MS. SHRIVER: And we were saying yesterday, women are sick in this country and they’re tired, and they’re sick and tired of being sick and tired.
MS. STEAD SELLERS: Right.
MS. SHRIVER: And women are parenting. They’re providing. They’re caretaking. They’re caregiving. And you need your health and your strength to do all of that, and you need to start at a very young age so that you can get to your sixties and seventies and eighties and become an advocate and an activist for other women.
MS. STEAD SELLERS: An advocate and activist, thank you.
MS. STEAD SELLERS: And I’d love to hear the view from two scientists there. We have just a minute, each of you. Sharon–or a little bit less–tell me, what does that women’s leadership mean for you as you’ve seen people coming up through your labs? Are they inspired?
DR. MALONE: I think it’s important, because empathy matters, you know, and it matters because it matters to us personally. I think we need more. We need more diversity in the researchers because you will find things interesting that honestly will affect you.
And I think that there’s no coincidence that the Women’s Health Initiative, the same study that we talk a lot about, was actually initiated during the time of the first female director of the NIH, Bernadine Healy, in 1991. Now, she didn’t get a chance to see it through, but her intentions were good. It was the first time that there had ever been a study of that magnitude into the health of women, in postmenopausal women.

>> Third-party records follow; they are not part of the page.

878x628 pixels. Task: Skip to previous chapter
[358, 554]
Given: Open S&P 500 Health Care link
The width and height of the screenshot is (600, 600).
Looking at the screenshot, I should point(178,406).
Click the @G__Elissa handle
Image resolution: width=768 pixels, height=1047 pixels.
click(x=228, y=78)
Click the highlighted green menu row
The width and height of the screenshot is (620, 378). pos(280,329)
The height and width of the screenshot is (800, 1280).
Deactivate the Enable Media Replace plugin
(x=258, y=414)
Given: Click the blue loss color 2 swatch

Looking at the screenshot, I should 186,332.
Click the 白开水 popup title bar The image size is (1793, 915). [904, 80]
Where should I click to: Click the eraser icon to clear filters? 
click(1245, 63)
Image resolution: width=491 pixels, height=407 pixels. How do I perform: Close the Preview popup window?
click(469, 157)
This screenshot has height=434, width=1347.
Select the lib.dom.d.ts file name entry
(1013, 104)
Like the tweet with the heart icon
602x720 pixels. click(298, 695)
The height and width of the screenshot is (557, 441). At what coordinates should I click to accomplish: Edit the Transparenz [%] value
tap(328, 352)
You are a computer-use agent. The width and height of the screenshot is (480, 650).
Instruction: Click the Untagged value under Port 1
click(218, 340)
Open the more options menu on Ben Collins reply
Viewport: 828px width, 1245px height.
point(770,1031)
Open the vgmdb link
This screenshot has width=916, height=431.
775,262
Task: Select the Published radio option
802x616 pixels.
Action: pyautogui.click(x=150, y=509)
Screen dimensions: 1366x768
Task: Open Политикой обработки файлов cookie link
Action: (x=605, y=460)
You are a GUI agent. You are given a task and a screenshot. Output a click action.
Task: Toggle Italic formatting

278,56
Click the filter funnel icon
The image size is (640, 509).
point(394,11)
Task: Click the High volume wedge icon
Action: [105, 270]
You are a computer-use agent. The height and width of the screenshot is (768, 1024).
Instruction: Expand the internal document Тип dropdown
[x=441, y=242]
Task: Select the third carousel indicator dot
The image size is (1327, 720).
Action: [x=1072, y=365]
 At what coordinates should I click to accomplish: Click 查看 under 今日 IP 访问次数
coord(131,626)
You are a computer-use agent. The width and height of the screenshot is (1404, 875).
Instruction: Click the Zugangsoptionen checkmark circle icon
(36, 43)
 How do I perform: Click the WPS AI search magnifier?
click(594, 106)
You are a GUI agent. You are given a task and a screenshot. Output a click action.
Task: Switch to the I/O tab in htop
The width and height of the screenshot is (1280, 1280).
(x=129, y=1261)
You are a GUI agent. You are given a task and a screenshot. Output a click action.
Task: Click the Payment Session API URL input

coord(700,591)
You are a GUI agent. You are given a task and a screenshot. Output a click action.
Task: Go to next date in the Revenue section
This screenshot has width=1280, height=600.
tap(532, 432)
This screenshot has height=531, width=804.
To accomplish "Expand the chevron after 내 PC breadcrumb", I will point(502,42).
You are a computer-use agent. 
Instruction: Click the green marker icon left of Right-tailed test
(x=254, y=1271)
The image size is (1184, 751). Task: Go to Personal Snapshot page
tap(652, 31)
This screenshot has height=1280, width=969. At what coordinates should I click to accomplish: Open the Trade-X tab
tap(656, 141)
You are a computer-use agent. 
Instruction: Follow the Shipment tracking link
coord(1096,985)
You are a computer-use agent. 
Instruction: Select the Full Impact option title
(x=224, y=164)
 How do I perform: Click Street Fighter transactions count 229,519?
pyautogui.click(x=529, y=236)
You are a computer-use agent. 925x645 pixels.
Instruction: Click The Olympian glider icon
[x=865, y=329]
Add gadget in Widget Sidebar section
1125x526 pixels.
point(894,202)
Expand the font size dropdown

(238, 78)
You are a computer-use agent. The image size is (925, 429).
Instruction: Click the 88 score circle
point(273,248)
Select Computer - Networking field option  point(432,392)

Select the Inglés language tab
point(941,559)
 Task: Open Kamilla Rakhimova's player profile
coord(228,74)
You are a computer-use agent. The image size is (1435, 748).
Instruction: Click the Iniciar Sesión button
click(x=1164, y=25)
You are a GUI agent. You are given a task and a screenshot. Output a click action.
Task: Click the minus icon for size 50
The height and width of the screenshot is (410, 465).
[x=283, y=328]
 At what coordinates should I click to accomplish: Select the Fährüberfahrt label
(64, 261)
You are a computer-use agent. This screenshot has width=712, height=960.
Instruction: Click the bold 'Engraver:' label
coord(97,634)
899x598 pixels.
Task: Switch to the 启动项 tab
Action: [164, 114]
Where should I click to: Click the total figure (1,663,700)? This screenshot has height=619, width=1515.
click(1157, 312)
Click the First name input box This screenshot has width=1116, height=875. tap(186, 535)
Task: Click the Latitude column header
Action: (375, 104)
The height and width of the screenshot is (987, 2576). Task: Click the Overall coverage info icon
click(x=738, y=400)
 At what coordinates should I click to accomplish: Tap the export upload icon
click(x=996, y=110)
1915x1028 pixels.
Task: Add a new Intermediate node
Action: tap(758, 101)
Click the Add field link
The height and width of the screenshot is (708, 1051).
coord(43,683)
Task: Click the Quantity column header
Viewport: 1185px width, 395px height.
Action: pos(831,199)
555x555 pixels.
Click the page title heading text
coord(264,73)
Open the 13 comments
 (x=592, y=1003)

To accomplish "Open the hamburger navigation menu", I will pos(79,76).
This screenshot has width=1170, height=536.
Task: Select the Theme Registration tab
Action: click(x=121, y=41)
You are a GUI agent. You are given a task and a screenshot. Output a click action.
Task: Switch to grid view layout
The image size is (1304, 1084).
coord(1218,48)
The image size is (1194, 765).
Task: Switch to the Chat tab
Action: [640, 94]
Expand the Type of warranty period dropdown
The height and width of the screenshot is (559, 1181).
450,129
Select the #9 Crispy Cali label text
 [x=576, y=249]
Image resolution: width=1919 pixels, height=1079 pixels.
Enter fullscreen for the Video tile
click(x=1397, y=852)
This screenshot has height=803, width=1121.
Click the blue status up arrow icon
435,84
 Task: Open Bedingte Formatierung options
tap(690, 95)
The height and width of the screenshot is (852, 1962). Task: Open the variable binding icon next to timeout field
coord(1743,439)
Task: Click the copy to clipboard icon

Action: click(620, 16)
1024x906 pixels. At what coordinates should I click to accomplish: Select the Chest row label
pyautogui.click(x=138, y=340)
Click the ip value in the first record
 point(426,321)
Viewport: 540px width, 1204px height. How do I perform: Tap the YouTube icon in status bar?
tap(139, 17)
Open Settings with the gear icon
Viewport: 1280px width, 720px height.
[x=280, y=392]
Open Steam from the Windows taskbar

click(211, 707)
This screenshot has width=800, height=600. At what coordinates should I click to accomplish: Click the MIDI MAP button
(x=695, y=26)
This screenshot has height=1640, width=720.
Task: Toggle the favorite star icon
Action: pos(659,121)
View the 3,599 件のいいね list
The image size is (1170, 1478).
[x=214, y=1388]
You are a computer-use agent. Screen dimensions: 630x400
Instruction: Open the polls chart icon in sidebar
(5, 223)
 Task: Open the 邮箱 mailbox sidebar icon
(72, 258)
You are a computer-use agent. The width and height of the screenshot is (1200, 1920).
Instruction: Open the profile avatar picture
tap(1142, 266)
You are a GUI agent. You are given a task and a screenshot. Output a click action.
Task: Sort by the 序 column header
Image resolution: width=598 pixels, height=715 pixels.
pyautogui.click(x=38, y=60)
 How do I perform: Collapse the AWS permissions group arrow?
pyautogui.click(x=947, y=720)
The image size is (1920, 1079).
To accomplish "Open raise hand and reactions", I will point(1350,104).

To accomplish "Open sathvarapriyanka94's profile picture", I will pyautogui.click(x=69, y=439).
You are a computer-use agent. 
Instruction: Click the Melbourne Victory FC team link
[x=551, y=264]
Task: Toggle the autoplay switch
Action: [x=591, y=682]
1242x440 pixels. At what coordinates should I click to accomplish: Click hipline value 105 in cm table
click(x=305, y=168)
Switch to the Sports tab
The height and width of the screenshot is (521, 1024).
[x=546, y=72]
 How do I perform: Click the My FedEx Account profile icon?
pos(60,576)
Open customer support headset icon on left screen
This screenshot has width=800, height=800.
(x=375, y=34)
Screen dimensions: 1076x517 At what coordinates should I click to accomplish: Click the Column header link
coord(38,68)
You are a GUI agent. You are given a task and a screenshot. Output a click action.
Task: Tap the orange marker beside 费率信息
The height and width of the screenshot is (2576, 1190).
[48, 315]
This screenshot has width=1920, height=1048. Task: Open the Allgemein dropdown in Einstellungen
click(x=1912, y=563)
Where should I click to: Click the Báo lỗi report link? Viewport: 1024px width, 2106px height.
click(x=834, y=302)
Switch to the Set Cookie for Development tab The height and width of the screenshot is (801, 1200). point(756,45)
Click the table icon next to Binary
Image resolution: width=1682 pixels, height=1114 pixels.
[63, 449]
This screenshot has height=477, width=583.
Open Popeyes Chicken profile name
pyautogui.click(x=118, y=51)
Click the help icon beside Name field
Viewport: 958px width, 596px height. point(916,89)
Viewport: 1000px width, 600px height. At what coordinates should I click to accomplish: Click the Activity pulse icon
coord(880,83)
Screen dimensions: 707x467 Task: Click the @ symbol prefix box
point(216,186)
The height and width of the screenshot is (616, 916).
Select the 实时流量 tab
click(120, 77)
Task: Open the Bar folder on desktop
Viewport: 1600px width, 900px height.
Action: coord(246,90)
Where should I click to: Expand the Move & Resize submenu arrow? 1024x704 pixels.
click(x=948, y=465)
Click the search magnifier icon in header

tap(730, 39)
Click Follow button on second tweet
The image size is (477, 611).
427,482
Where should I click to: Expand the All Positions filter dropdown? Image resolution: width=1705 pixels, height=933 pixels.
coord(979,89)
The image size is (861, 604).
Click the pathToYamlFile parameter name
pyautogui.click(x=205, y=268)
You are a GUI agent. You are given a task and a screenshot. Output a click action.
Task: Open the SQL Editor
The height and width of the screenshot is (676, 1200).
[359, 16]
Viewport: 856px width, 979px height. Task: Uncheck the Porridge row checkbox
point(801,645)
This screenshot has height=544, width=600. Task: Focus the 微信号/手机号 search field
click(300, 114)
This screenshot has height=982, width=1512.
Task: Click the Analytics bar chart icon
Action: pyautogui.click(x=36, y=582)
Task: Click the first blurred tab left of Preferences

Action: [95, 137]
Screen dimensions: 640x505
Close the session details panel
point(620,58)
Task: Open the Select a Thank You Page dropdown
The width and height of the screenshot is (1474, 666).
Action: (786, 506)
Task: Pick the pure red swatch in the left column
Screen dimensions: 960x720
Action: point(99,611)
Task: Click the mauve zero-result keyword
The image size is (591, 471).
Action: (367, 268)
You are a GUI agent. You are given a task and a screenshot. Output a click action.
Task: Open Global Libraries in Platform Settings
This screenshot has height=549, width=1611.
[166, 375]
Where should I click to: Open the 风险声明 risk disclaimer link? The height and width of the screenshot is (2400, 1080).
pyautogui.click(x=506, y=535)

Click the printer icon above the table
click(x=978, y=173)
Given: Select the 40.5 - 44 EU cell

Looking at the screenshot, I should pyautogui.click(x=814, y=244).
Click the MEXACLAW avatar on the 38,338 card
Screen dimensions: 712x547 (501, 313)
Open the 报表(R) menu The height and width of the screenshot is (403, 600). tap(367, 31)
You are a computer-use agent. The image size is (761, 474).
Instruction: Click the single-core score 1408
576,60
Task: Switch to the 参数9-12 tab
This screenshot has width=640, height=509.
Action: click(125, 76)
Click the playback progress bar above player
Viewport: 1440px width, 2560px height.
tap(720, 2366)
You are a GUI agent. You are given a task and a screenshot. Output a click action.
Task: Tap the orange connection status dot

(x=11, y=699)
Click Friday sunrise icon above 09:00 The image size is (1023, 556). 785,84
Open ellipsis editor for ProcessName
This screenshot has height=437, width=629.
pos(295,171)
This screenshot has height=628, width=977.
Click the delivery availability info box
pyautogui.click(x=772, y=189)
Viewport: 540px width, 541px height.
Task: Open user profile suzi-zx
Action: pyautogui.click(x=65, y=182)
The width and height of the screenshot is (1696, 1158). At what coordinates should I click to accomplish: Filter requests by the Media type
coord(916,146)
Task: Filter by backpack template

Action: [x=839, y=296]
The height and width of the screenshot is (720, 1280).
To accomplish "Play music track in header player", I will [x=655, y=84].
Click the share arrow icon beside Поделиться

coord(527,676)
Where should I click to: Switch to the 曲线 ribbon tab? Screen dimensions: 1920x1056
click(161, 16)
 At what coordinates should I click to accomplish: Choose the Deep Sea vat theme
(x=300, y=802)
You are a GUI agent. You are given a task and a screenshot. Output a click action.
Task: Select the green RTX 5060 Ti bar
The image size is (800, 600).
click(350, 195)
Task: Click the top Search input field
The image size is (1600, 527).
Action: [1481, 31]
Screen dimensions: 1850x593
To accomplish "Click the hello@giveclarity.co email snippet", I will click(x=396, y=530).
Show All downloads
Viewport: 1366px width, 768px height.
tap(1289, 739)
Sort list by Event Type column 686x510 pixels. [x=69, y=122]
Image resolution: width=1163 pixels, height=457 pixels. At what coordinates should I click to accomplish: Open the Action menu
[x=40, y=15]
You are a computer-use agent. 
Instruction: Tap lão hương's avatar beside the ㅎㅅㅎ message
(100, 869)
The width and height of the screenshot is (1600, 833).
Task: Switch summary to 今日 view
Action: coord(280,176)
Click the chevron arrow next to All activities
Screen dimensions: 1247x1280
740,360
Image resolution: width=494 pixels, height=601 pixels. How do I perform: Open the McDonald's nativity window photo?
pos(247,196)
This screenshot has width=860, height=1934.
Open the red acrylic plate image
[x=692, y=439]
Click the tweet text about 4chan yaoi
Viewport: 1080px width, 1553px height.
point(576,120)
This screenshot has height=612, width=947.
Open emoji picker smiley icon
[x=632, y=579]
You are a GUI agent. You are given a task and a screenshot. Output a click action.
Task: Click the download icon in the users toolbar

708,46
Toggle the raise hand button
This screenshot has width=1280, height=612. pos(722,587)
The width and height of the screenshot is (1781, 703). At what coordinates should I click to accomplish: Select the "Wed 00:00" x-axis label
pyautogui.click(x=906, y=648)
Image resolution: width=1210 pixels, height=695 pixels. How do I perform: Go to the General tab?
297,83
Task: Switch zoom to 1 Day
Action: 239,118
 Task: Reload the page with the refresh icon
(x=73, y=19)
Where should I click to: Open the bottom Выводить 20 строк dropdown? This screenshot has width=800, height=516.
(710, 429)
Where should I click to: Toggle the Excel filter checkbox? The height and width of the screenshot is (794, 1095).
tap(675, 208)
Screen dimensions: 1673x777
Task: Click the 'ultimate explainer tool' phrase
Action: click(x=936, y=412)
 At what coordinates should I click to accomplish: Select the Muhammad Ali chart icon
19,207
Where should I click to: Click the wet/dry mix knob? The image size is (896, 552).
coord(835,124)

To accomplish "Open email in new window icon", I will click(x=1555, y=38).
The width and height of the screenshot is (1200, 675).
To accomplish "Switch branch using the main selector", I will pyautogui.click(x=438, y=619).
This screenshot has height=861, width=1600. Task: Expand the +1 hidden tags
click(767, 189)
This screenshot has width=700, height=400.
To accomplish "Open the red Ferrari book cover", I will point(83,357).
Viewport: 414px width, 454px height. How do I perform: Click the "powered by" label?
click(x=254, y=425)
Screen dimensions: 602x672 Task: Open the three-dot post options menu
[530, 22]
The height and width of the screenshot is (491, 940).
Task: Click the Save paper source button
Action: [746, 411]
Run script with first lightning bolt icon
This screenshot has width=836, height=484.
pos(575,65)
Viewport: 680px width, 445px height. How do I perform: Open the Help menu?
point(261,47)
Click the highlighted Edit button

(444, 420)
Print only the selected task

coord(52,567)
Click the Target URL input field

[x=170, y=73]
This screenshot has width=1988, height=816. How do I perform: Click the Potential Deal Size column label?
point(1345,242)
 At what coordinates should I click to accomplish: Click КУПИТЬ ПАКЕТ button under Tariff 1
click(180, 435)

So yes. So I am very encouraged by this because I think that she will bring a perspective to the NIH that has been absent, and I think that we also have the grassroots support now from women who now understand how we have been ill-served in the past 20 years and for time immemorial. And so I’m–I think of this as a very optimistic time, and I think Maria is exactly right. We have got to make sure that all women have access to the information, and it shouldn’t be just for the few.
MS. STEAD SELLERS: And you both reminded me that I misspoke in calling her the first female director, but she’s the 17th and a very key woman.
Lisa, right at the beginning, you were talking about essentially female mentorship. So what does it mean for you as you see younger scientists coming along to have this great woman leader in Washington?
DR. MOSCONI: It gives me hope. As a scientist, it’s really hard to get funded to do this kind of research, and I think it’s important to realize that women are half of the population. All women, God willing, will go through menopause. All women have brains, and three out of every four women experience neurological changes during menopause. But menopause research receives less than 0.08 percent of the entire budget, the federal budget, for health care. So I’m hoping that this changes. I’m hoping that scientists will be allowed to do research on women’s brains and menopause, because right now we really have very little incentives.
MS. STEAD SELLERS: Can I just end by saying I’ve never had so much fun before talking about menopause?
MS. STEAD SELLERS: I want to thank you, Maria, Sharon, and Lisa for joining us here on stage.
MS. STEAD SELLERS: And we’ll be right back soon, so please stay with us. Thank you for being here.